Opinión | La caja de resonancia

Periodista
¿Pagaría usted por ir al concierto de su cantante favorito sin poder verlo?
Las entradas ‘audio only’, sin visión del escenario, como las que Bruno Mars vendió hace unos días en Wembley, son un paso más en la concepción del concierto como evento y experiencia donde lo importante es estar ahí y participar de una vibración colectiva, de la forma que sea

Bruno Mars, en un concierto de su gira 'The Romantic Tour'. / Instagram
Interesante y divertida tormenta la que ha desatado Ticketmaster al poner a la venta entradas sin visión del escenario en el último de los seis ‘shows’ de Bruno Mars en Wembley, el pasado martes. Localidades presentadas con la leyenda ‘no view – audio only’ que, mapa en mano, se encontraban en unos laterales tan forzados que quedaban ya, ‘de facto’, detrás del escenario.
¿Ir a un concierto para no verlo? Bueno, el público de la música clásica sabe de eso, sobre todo cuando acude a salas antiguas, con asientos detrás de columnas, barandillas o elementos ornamentales aguafiestas. Pero una cosa es la clásica, donde figura que solo la música y nada más que la música cuenta, y otra el pop, donde flotan otras cositas: el culto al artista-ídolo, su carisma y su expresividad, y el ‘pack’ escenográfico, con sus coreografías, luces, pantallas, pasarelas, fuegos artificiales y plataformas que suben y bajan.
En el pop, las entradas de visión parcial no son algo nuevo.

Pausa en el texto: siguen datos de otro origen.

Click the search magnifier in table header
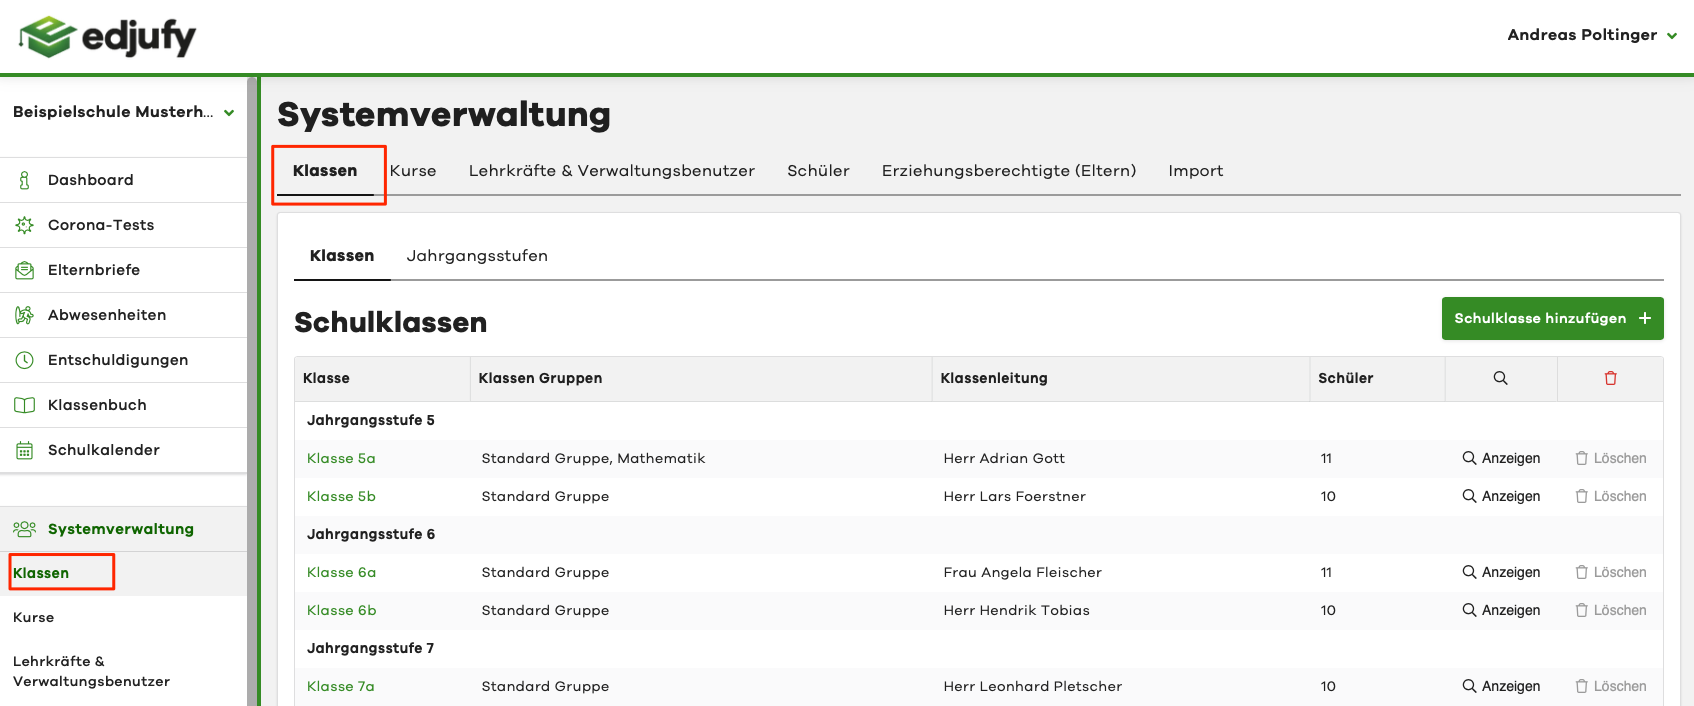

Sí que representan un paso más las localidades sin ningún acceso visual, si bien Bruno Mars no es el primero en probarlo: Beyoncé se adelantó en algunos conciertos de 2023, donde vendió asientos ‘listening only’, y Taylor Swift lo replicó al año siguiente en las fechas finales del ‘Eras tour’ (¡con pantallas detrás del escenario!). Estas entradas de Bruno Mars se han vendido a 58,35 libras (68 euros), frente a la gama que iba de 71,70 a 588.60 libras (84-688 euros) en los asientos convencionales.
Se puede ver ahí el enésimo ejemplo de la codicia del ‘show business’, pero no podemos hablar de engaño, ni de coacción: quien compra ese ‘ticket’ sabe lo que hace y nadie le obliga a ello a punta de pistola. Son localidades que se perderían y que pueden hacer feliz a quien daba por perdida esa actuación con ‘sold out’ de un artista que, si cerrara seis noches más, quizá las llenaría también. Es una opción plausible para los invidentes, cabe añadir.
La idea invita a dar vueltas sobre qué significa hoy disfrutar de un concierto y sobre el punto en el que situamos el umbral de la frustración por no participar de lo que se conoce como ‘la experiencia del directo’. ¿Antes asistir al concierto desde una localidad casi humillante que quedarte sin él? ¿Qué te hace sentir menos desgraciado? La industria hace sus probaturas para dar con la respuesta, y no parece disparatada su intuición de que, en esos grandes eventos, lo importante es estar ahí y fundirse con la vibración colectiva, aunque sea poco menos que de cara a la pared.